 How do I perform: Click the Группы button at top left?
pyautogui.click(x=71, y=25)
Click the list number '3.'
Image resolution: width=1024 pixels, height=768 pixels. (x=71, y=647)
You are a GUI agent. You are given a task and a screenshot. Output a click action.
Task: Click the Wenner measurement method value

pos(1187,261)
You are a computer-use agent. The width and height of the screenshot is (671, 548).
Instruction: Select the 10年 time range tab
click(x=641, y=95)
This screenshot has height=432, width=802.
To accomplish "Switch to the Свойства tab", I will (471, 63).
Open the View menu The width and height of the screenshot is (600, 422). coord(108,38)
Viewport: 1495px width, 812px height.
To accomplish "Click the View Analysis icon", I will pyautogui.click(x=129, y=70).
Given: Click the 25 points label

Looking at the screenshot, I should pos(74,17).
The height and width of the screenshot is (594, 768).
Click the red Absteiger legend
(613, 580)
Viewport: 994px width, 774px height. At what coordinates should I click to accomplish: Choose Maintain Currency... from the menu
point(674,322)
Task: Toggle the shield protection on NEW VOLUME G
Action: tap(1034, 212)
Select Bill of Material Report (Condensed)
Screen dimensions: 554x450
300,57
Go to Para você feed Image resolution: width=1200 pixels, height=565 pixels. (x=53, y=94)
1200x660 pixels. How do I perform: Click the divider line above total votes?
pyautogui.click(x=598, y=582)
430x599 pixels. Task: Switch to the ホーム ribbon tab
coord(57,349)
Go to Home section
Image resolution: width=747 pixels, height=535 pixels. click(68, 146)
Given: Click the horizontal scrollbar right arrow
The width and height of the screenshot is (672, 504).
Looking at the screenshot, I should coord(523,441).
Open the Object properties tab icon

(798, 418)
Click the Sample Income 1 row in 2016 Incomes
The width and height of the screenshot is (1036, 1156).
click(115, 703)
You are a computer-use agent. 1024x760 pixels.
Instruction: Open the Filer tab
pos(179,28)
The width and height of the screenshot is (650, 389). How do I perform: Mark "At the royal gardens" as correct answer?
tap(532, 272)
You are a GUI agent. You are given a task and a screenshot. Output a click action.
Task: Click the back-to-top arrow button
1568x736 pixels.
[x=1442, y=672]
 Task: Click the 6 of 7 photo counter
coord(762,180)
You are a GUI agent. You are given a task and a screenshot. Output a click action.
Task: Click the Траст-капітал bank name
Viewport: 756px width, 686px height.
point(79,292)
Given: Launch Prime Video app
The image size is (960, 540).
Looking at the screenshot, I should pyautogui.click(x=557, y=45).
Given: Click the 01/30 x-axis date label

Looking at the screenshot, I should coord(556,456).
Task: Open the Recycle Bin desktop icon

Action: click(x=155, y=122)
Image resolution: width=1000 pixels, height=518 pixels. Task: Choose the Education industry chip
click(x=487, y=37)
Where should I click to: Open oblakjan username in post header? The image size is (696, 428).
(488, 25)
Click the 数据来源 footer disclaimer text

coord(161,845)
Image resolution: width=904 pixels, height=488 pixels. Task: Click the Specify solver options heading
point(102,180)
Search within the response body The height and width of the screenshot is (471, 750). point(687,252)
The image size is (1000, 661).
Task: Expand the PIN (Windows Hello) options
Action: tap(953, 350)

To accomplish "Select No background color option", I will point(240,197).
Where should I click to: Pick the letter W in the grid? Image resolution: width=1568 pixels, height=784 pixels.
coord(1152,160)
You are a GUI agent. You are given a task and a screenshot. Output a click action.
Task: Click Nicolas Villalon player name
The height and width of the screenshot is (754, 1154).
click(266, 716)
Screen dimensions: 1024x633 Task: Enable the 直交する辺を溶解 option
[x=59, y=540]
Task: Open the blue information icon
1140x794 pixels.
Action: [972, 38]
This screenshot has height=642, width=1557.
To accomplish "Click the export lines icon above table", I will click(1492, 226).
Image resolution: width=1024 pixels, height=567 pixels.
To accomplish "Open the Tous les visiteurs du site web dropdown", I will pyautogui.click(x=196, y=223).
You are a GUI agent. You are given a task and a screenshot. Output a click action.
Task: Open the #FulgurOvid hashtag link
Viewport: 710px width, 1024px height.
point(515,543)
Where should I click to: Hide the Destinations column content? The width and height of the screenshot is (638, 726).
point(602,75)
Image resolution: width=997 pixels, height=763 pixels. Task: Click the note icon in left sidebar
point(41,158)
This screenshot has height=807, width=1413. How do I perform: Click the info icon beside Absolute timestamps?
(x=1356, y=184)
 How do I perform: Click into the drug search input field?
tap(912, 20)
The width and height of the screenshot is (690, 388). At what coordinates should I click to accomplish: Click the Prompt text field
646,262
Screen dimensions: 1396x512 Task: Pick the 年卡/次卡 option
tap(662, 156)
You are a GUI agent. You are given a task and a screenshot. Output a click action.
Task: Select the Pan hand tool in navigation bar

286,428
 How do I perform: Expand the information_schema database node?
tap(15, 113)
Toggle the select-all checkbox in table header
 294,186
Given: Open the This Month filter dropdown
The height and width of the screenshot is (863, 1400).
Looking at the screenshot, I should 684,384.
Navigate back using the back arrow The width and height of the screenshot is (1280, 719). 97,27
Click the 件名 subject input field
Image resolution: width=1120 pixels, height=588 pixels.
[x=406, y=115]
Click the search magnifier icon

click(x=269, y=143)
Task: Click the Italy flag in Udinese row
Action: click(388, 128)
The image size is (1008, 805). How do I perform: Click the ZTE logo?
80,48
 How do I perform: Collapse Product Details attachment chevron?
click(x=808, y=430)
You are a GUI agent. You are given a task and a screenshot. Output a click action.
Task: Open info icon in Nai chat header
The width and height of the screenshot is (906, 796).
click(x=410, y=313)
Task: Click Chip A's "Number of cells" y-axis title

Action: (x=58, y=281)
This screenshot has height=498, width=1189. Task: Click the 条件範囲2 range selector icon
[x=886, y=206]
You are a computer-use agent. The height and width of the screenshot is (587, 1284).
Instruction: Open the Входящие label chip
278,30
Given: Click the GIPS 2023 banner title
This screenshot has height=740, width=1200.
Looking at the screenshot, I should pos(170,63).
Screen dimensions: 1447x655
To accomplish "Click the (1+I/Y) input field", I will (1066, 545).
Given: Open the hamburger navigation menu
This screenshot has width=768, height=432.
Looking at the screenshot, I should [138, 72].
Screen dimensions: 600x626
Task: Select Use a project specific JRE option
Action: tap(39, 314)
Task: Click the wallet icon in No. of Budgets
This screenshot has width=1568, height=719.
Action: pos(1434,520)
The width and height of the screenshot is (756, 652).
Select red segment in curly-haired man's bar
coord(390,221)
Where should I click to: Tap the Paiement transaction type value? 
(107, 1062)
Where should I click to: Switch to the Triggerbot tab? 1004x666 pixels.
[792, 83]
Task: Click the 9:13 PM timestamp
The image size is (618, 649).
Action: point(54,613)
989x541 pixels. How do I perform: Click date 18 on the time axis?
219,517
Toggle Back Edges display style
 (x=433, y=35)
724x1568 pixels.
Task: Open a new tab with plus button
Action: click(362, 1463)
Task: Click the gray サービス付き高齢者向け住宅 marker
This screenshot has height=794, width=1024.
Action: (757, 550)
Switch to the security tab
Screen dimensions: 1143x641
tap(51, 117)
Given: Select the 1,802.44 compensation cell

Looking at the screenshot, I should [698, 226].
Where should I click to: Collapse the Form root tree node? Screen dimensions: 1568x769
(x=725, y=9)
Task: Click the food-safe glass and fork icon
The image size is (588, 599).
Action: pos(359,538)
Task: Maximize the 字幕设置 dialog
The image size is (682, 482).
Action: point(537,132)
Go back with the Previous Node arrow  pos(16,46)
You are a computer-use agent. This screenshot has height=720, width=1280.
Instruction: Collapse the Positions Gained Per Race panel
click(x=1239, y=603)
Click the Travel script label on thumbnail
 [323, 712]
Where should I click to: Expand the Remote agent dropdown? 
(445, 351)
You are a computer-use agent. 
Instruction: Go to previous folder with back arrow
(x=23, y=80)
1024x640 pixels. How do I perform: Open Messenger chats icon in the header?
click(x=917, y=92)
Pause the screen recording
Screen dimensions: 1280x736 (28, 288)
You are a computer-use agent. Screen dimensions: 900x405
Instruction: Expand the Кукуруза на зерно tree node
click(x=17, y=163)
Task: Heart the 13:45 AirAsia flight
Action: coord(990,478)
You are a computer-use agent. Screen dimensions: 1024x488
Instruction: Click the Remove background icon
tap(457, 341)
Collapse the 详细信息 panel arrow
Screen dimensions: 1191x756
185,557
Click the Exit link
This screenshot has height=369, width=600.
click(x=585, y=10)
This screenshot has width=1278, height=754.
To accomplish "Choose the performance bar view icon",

EXERCISE ▸ Restate word for word the entries above from the line with "This screenshot has width=768, height=432." through the line with "Task: Click the wallet icon in No. of Budgets", inclusive, leaving out everything else.

ANSWER SPACE ▸
This screenshot has width=768, height=432.
Looking at the screenshot, I should [138, 72].
Screen dimensions: 600x626
Task: Select Use a project specific JRE option
Action: tap(39, 314)
Task: Click the wallet icon in No. of Budgets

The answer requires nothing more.